The problem with leaving them bare is that it will be alot more upkeep having to keep them polished


----------



## filthyredneck (Feb 10, 2010)

I would guess the polish is the reason that the clear coat won't stick, you'll most likely have to clean them with an acid or something to get the aluminum 100% clean and free of anything thats intended to "protect" the metal before trying to re-clear them. ....I could be totally off on this though, just my thoughts :bigok:


----------



## wmredneck (Dec 6, 2011)

filthyredneck said:


> I would guess the polish is the reason that the clear coat won't stick, you'll most likely have to clean them with an acid or something to get the aluminum 100% clean and free of anything thats intended to "protect" the metal before trying to re-clear them. ....I could be totally off on this though, just my thoughts :bigok:


You're right filthy. Not sure what it is. I'll try and do some research Tomm and find out but I know from talkin to a buddy that paints rims they have to have an acid that keeps the polish but gives the paint something to bond to. 




Wishing I was home instead of on the road using TapTalk


----------



## goose750 (Feb 27, 2009)

if you are going to paint them you will need to scuff wheels with a red scotch brite pad with comet and water ,after you scuff wheels wash with soap and water then apply a etch primer to them . after that apply epoxy sealer let dry and paint . this will ensure good adhesion .


----------



## CajunMuddDawg (Jun 2, 2010)

I figured it was because it was too smooth with them being polished.

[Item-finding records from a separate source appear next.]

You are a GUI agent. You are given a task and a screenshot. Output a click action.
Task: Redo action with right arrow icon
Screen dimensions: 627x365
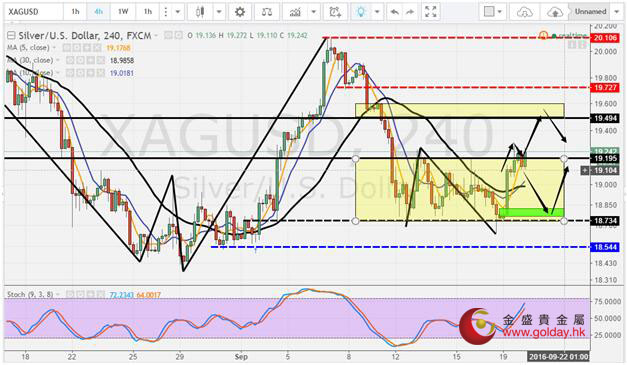[x=410, y=12]
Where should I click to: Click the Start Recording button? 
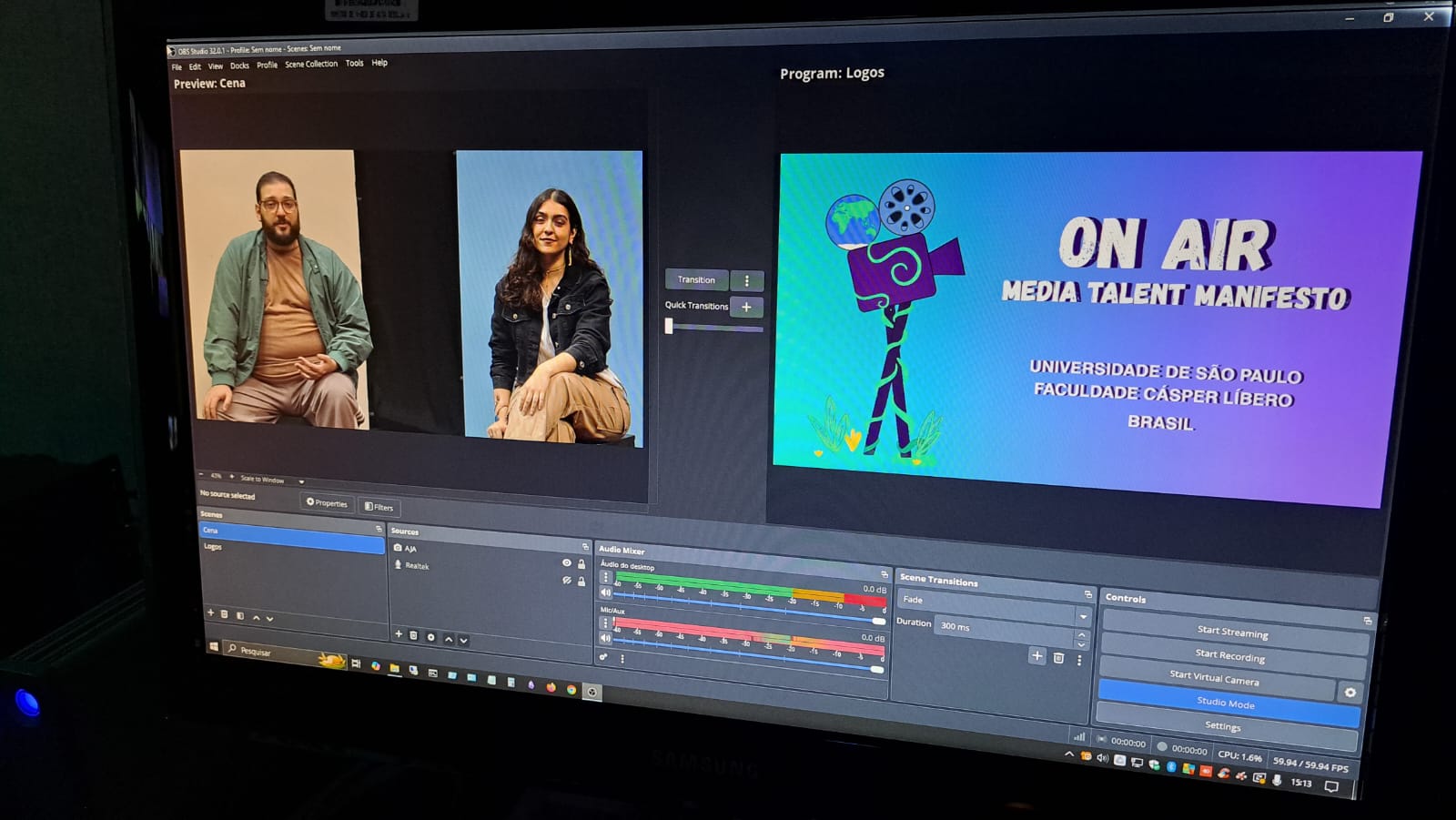(1229, 655)
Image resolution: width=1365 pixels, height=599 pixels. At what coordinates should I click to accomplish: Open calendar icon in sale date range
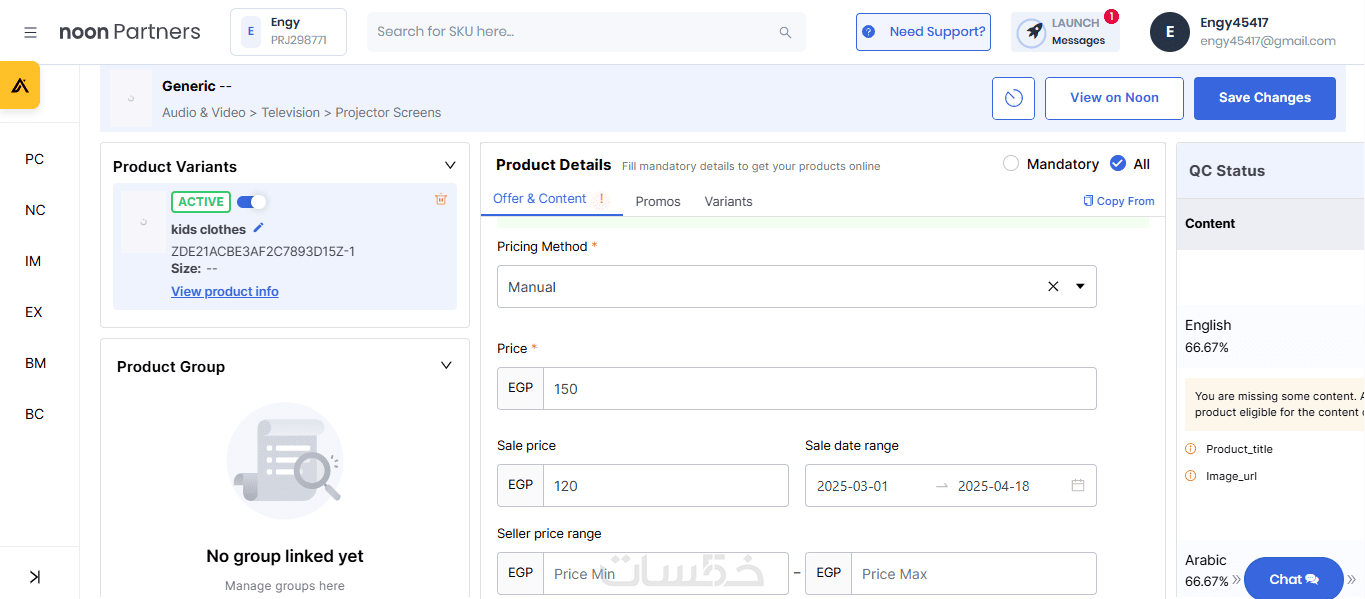point(1078,486)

If I clean them with aluminum brightner(acid) that will remove most of the shine and thats what I'm trying to avoid. I guess I'll just have to keep some wheel wax on them and touch them up as needed


----------



## JLOWERY (Jan 30, 2010)

What'd you polish them with? If you used Mothers or something like it there's your problem. You'll have to clean them with a paint prep.

Sent from my DROID X2 using Tapatalk


----------



## whoolieshop (Mar 22, 2011)

Look up shark-hide, it's a marine product to seal aluminum. Used on aluminum pontoons and railings as well as car parts or motorcycle parts to keep them looking good! It's been a while since I bought any but i'm a dealer for them if you need a hook up.

The stuff works great, clean the aluminum, polish it up then apply the sharkhide it lasts for months even on something that sits in the water.


----------



## JLOWERY (Jan 30, 2010)

There's something I saw on GEARS that he used to clean the aluminum but it didn't haze it and he cleared a set of old school aluminum slots with it.

Sent from my DROID X2 using Tapatalk


----------